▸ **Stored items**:
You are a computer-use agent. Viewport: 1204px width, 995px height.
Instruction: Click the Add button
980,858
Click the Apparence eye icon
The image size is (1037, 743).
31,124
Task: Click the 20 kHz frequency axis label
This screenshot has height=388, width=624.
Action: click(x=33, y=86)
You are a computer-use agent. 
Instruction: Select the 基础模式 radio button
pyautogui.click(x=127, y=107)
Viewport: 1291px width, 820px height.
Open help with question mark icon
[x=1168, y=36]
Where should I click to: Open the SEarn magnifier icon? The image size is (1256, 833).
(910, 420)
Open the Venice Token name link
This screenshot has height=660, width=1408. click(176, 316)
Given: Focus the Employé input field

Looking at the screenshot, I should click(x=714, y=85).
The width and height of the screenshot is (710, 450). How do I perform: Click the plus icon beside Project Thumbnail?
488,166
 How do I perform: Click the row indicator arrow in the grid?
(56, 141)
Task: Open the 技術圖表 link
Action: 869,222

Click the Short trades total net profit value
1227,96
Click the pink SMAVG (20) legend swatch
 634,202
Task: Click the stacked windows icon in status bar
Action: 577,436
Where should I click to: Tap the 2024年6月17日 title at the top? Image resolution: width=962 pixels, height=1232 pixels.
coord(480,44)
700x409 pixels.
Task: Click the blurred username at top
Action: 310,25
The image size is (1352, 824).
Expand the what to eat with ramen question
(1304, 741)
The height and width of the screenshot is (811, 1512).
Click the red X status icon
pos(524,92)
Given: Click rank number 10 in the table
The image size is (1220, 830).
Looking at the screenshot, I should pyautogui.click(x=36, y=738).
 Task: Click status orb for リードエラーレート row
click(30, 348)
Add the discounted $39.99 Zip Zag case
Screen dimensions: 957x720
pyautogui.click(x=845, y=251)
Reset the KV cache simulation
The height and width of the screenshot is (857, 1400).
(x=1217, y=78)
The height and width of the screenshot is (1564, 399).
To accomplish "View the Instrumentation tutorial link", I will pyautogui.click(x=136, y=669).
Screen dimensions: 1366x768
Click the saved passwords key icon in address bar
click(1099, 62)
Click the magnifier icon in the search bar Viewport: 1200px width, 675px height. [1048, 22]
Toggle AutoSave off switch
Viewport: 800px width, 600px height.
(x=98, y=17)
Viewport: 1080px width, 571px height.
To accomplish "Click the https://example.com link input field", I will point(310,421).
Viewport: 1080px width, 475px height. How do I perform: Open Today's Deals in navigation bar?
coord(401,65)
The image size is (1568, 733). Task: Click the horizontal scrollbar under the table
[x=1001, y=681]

▸ **EXERCISE**: Write out only the lines that run from the line containing "Add the discounted $39.99 Zip Zag case" through the line containing "The height and width of the screenshot is (1564, 399).", both included, exactly as they appear above.

▸ **EXPECTED ANSWER**:
Add the discounted $39.99 Zip Zag case
Screen dimensions: 957x720
pyautogui.click(x=845, y=251)
Reset the KV cache simulation
The height and width of the screenshot is (857, 1400).
(x=1217, y=78)
The height and width of the screenshot is (1564, 399).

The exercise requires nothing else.